In this attorney disciplinary proceeding, we must decide if the
Grievance Commission of the Supreme Court of Iowa (the “Commission”)
erred in ruling that amended Iowa Court Rule 35.3 did not apply to
permit the Iowa Supreme Court Attorney Disciplinary Board (the “Board”)
to file a complaint with the Commission against an attorney after the
Board had decided to dispose of the original complaint against the
attorney by a reprimand. On interlocutory review, we reverse the
decision of the Commission, and remand for further proceedings.
I. Background Facts and Proceedings
K.G.T. is an Iowa lawyer.
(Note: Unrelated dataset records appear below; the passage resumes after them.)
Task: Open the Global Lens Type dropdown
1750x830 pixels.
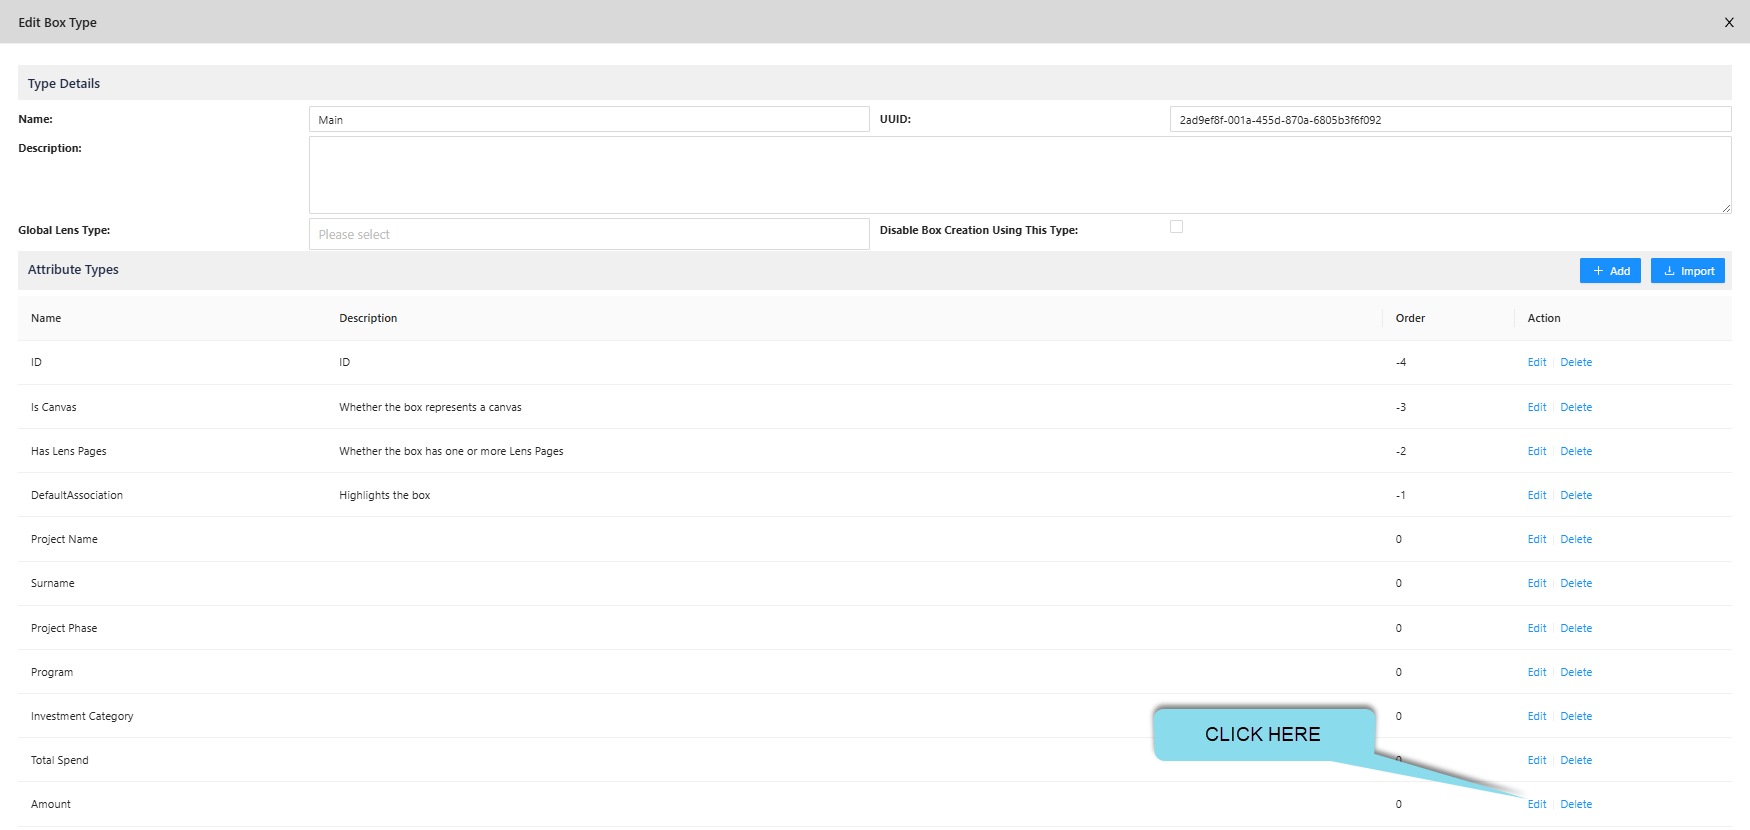Action: pyautogui.click(x=588, y=234)
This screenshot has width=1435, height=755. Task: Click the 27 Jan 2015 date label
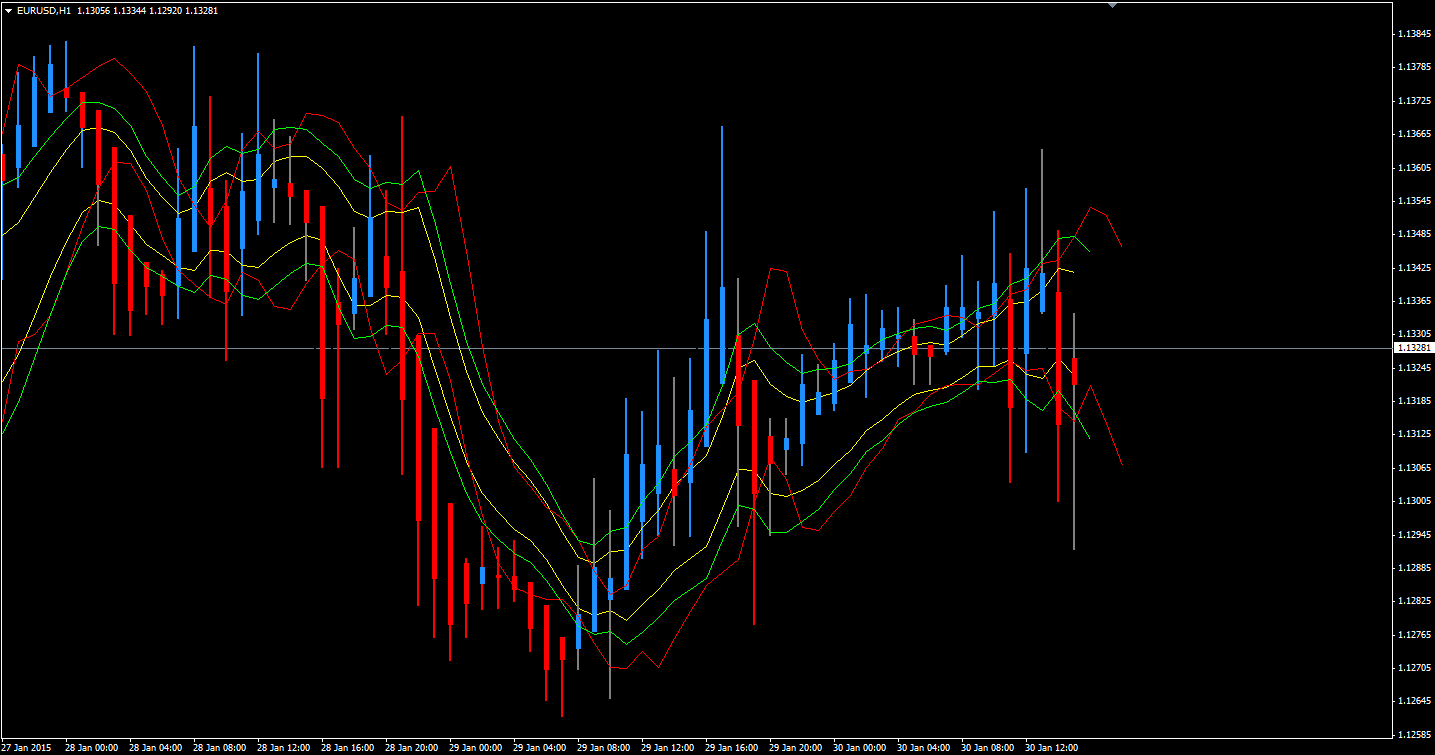(27, 747)
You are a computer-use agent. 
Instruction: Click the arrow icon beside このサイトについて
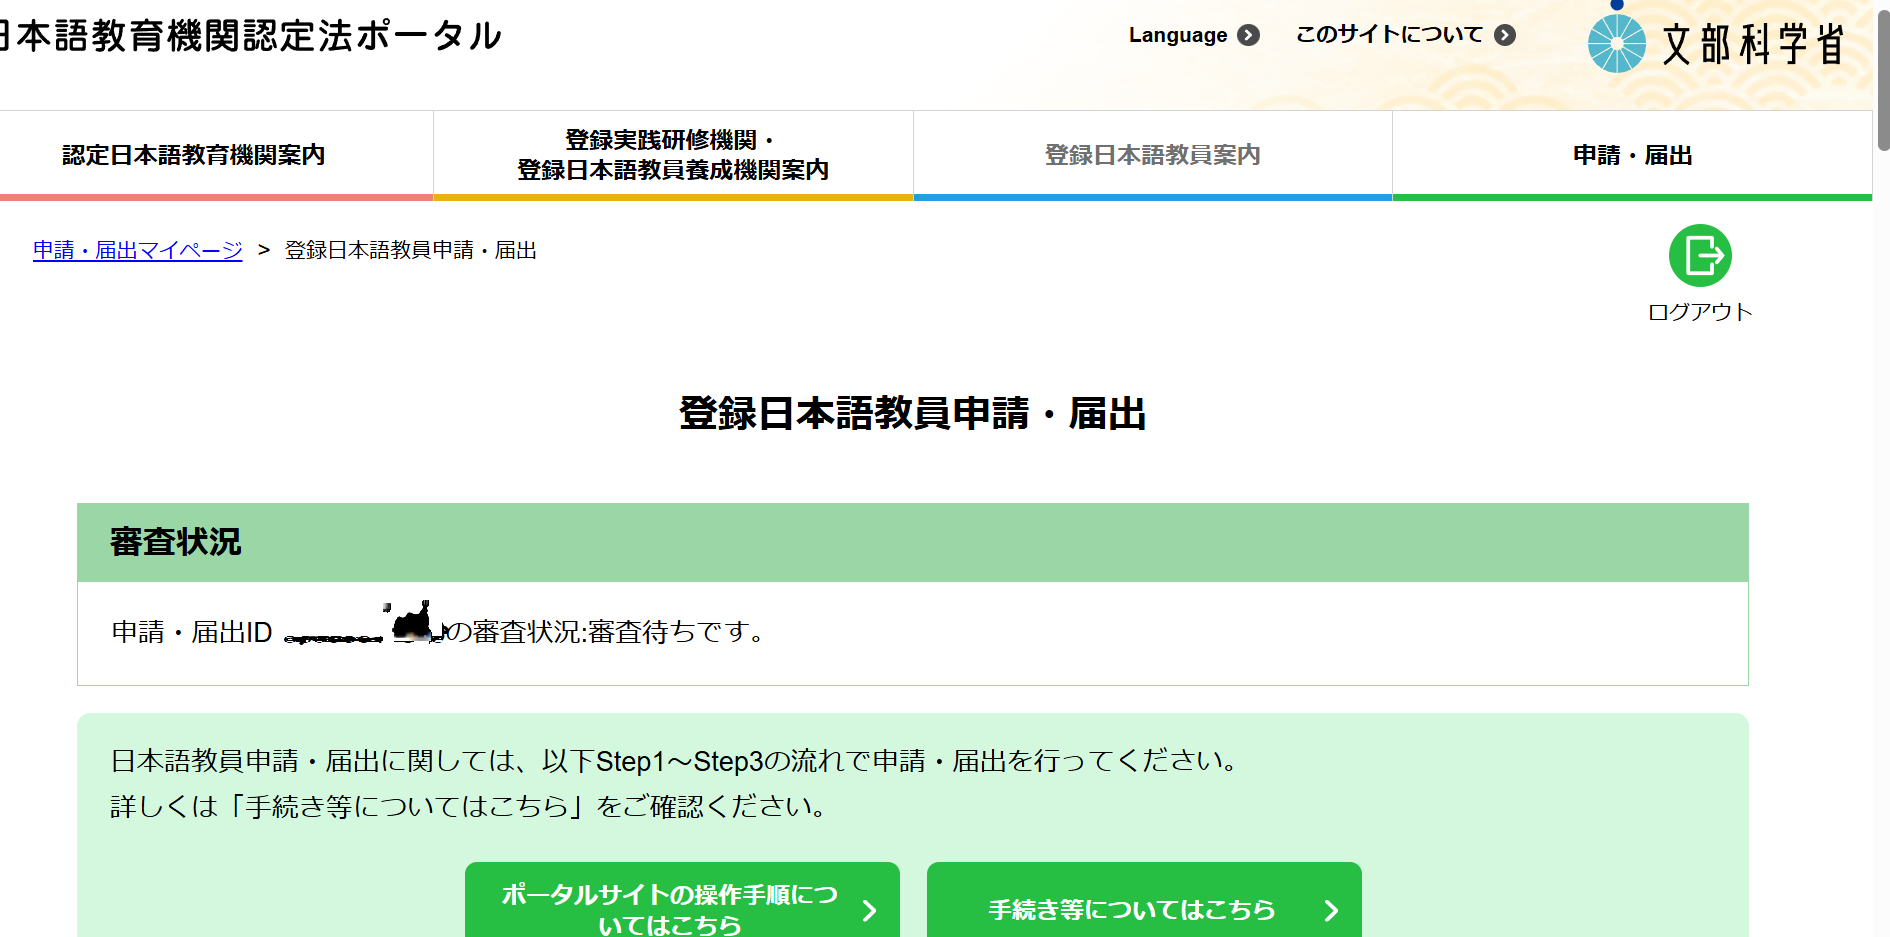tap(1505, 35)
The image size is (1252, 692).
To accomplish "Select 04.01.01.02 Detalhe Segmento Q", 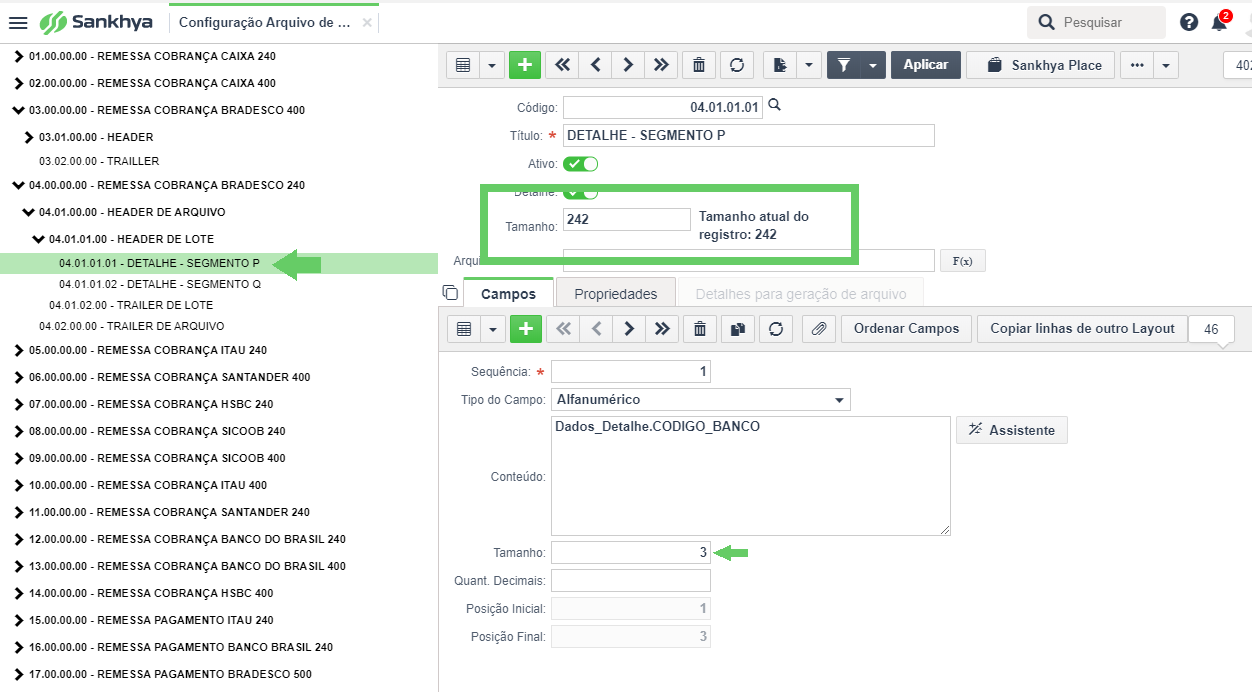I will [x=159, y=284].
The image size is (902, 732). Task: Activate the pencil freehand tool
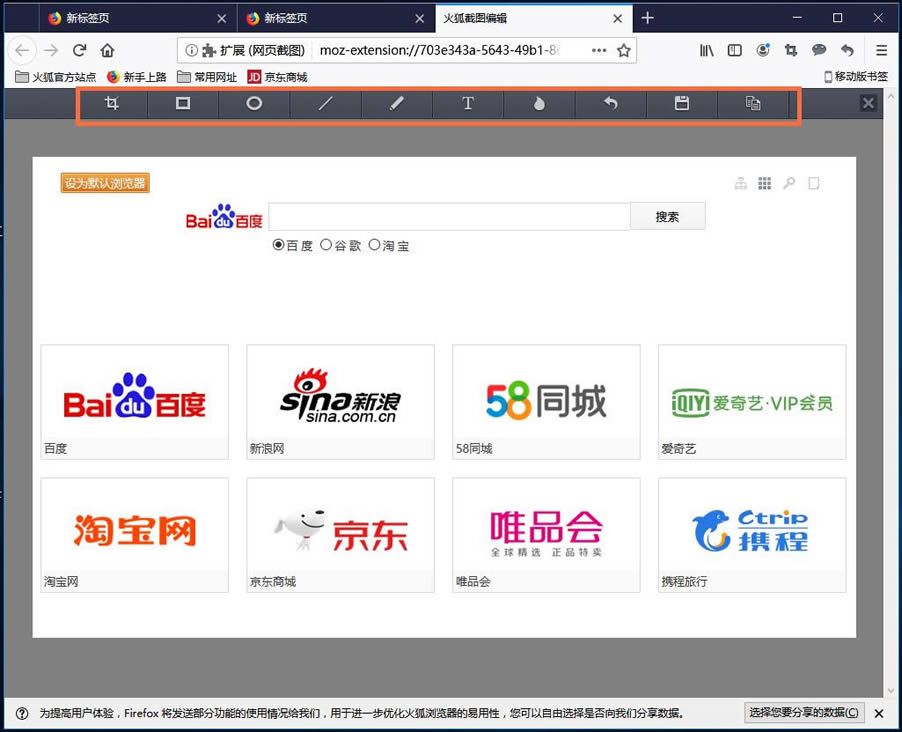click(x=396, y=104)
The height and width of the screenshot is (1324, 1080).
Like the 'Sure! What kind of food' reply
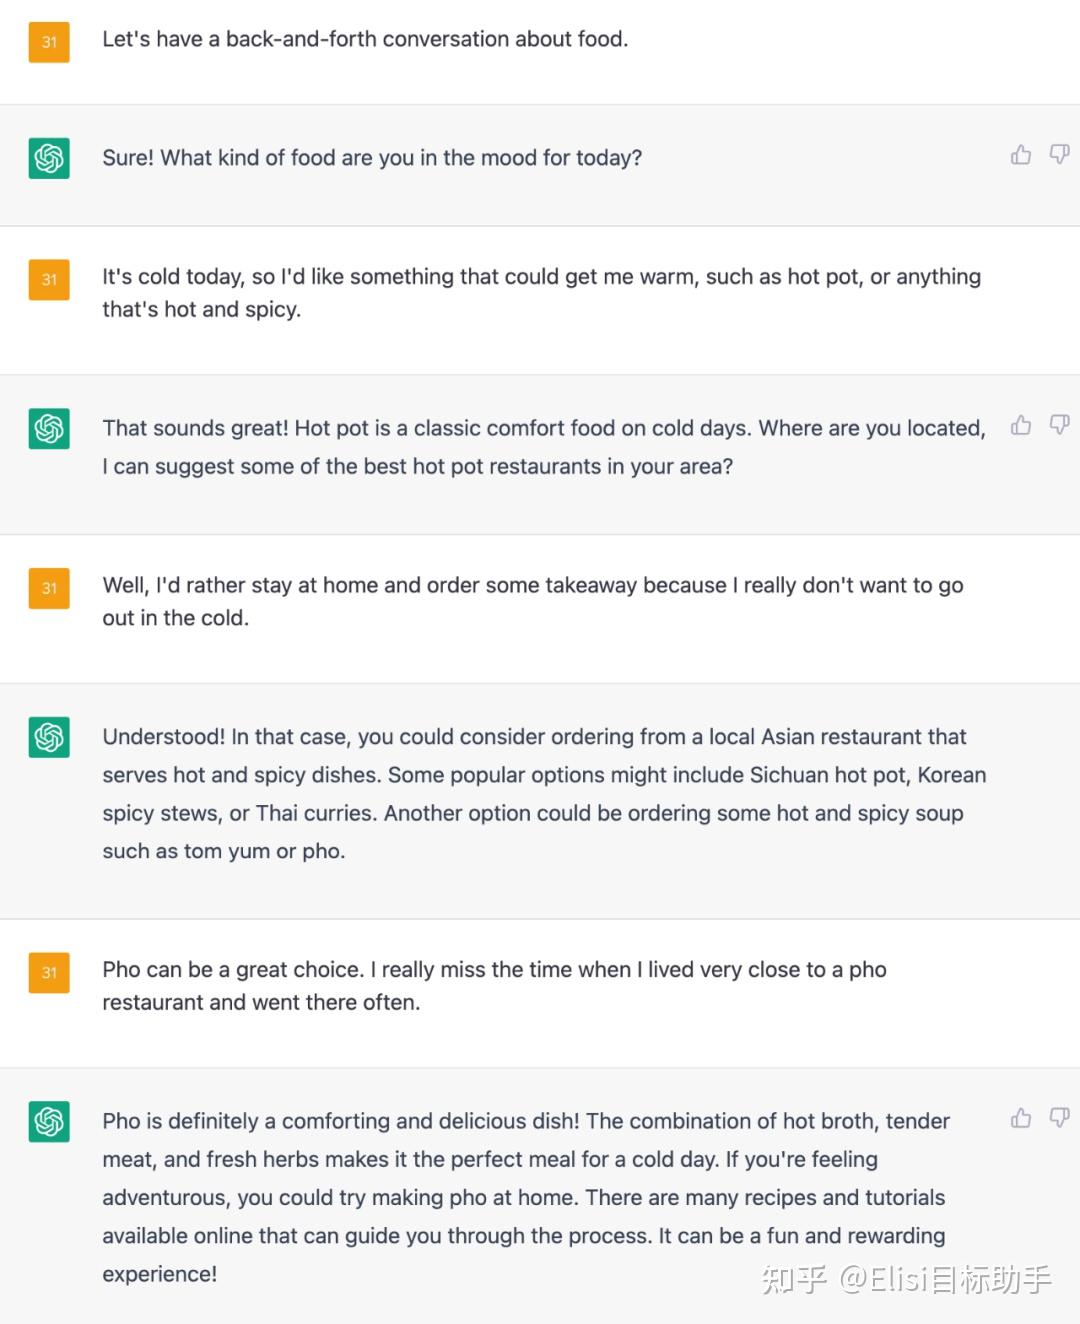click(1021, 155)
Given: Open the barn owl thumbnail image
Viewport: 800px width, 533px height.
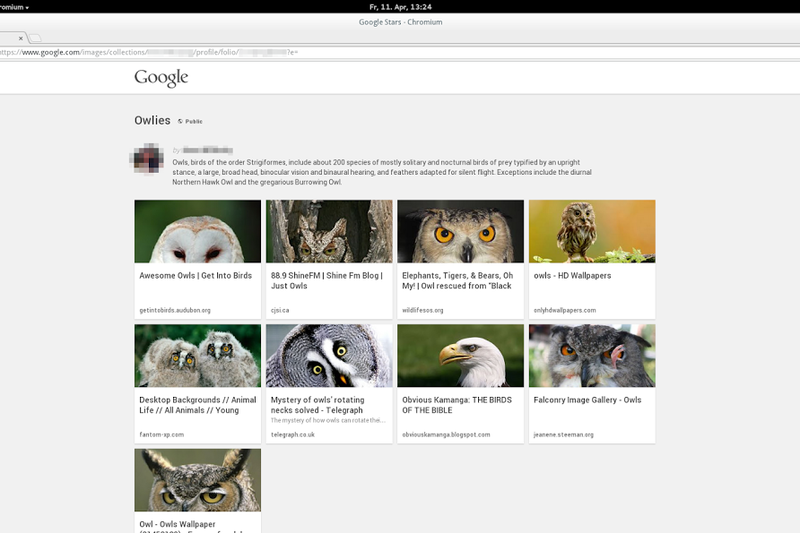Looking at the screenshot, I should point(197,231).
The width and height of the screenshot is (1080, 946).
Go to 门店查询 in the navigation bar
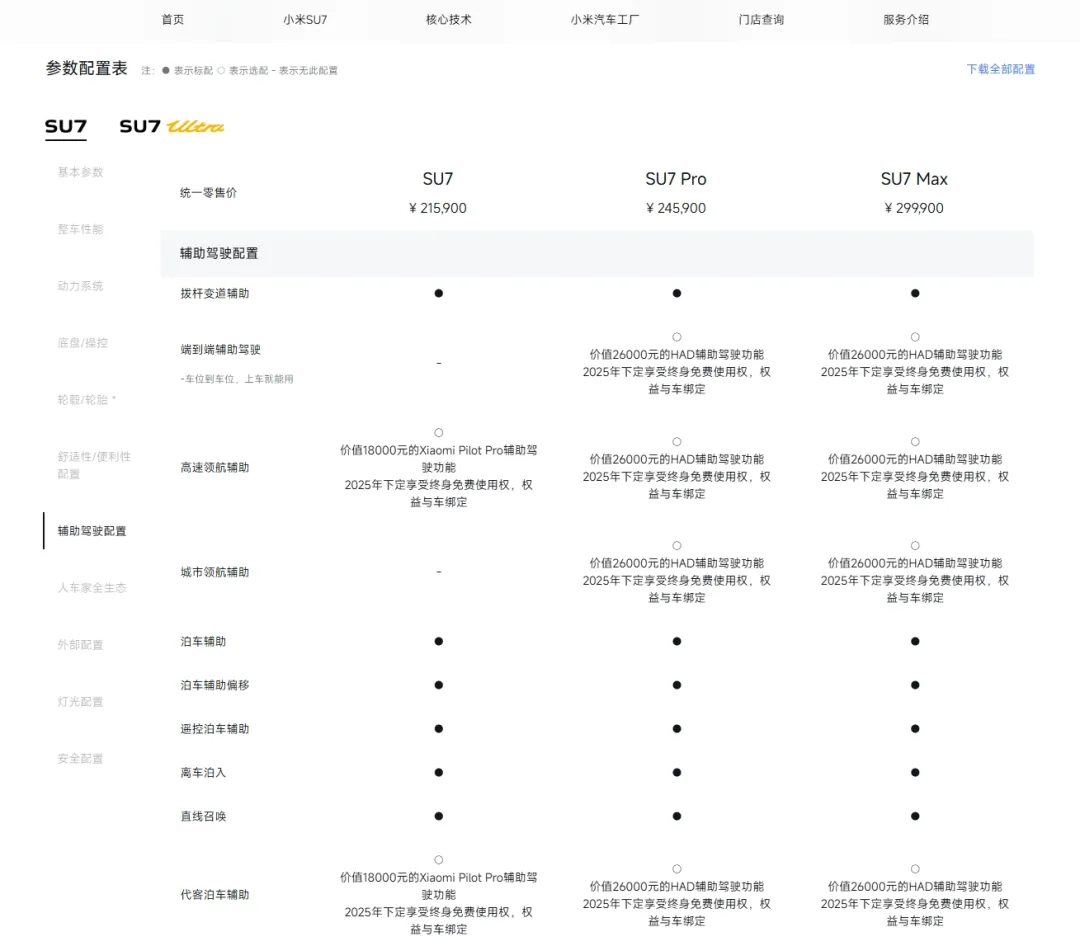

In February 2005, he contacted the
Board and reported that he may have engaged in conduct in violation of
the Code of Professional Responsibility. K.G.T. self-reported that, in his
capacity as an assistant county attorney, he signed the name of a judge,
without authorization, on a hearing order in a juvenile case, and filed the
order with the clerk of court.
On June 15, 2005, the Board considered the complaint and voted
to publicly reprimand K.G.T. for his conduct. The Board prepared a
letter of public reprimand on July 20, 2005. The letter was then filed
with the clerk of the Commission, who eventually served K.G.T. with the
letter by certified mail on August 25, 2005. This service was preceded by
two unsuccessful attempts to serve K.G.T. by certified mail.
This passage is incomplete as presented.